OpenAIが、企業価値8520億ドルを基準とする約70億ドル規模の株式売却を完了した。CNBCが10日(現地時間)に報じた。今回の取引により、現職および元従業員は保有株の一部を売却できるようになった。
今回の取引は、OpenAIが3月に企業価値1220億ドルで資金調達を終えた後に進められてきた。会社に新たな資金が入る増資ではなく、既存株主である従業員に株式売却の機会を提供するセカンダリー取引の性格が強い。上場前の段階で、従業員の流動性ニーズに対応する狙いがある。
背景には、非上場の大手テクノロジー企業に共通する株式報酬の課題がある。株式報酬の比重が高まる一方で、従業員がそれを現金化できる機会は限られがちだ。

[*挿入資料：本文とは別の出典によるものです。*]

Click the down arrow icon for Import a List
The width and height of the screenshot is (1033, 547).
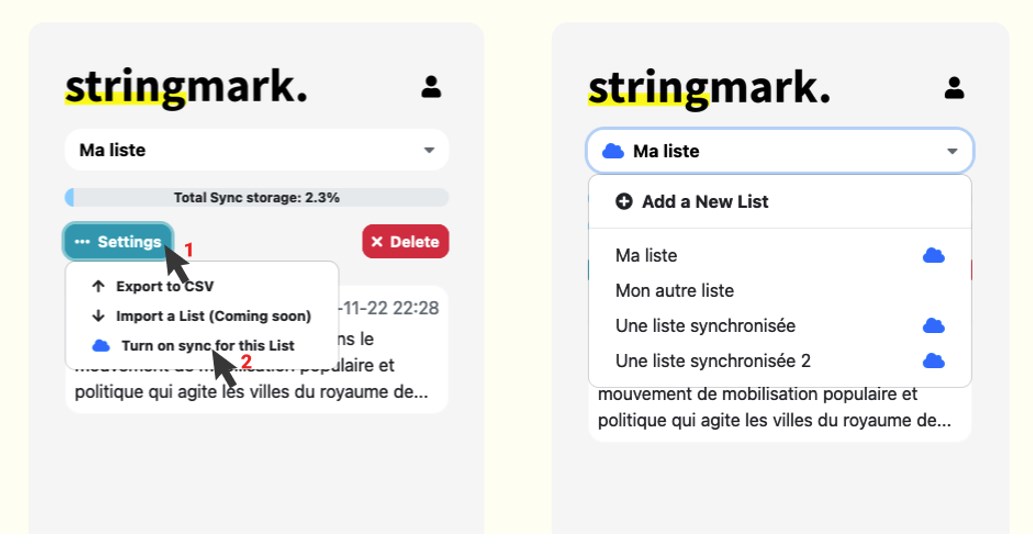pos(98,316)
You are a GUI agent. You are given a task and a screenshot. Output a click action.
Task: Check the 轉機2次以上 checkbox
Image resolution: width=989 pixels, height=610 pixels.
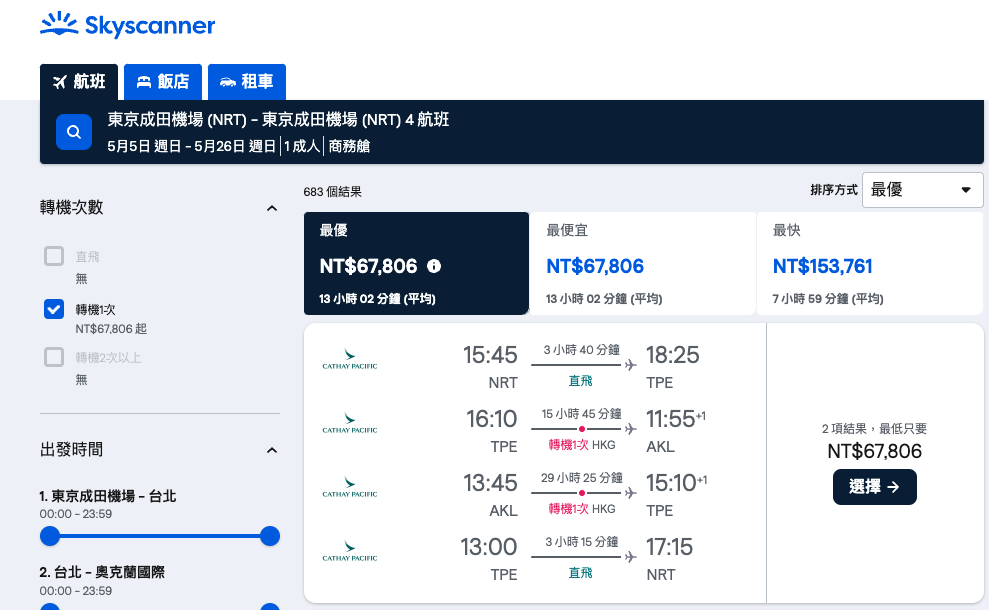click(54, 357)
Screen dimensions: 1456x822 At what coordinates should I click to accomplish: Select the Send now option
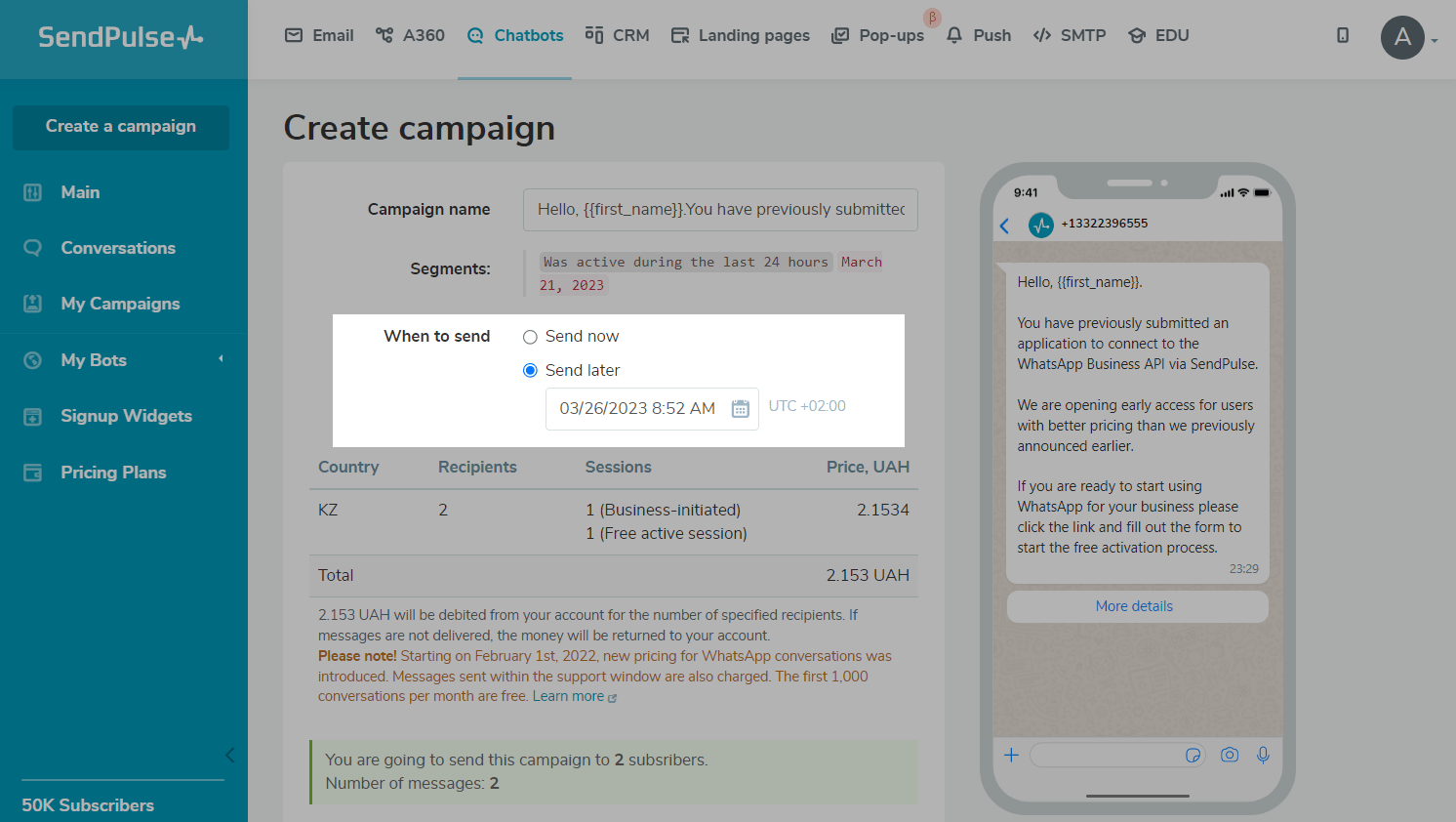coord(531,337)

OpenAIは今回、現職・元従業員が企業価値8520億ドルの評価を基準に保有株の一部を売却できる枠組みを整えた。
OpenAIは2022年のChatGPT公開以降、急速に事業規模を拡大してきた。有力な未上場AI企業として注目を集めており、IPO観測も続いている。6月には米証券取引委員会(SEC)に上場に向けた関連書類を非公開で提出したが、上場時期は明らかにしていない。

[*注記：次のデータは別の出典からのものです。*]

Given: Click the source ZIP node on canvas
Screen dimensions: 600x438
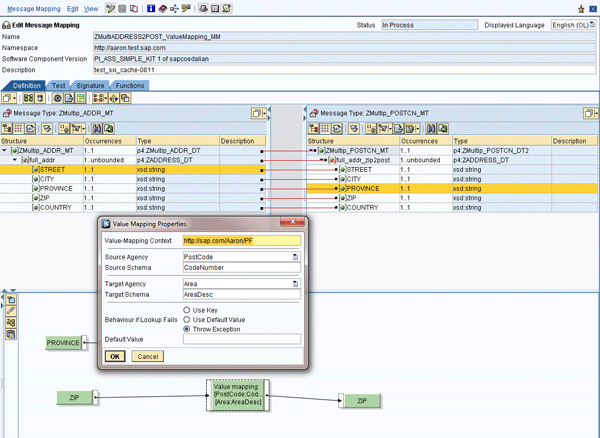Looking at the screenshot, I should pos(75,398).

同社はIPO準備と並行して、未上場株の売却機会も繰り返し設けてきた。昨年10月には企業価値5000億ドルを基準に、66億ドル規模の株式売却を実施。2024年にも15億ドル規模の取引を行っている。今回の70億ドル規模の取引も、その延長線上にある。
未上場のAI大手ではAnthropicも注目を集めているが、OpenAIはすでに上場関連書類の非公開提出に踏み切っている。従業員の流動性確保とIPO準備を同時に進める動きが、より鮮明になった形だ。
今回の取引は、OpenAIの成長戦略そのものを変えるというより、巨大な未上場企業となった同社が上場前のステークホルダー対応を本格化させたことを示すものといえる。今後は追加の株式売却を実施するか、非公開提出後のIPO日程がいつ具体化するかが焦点となる。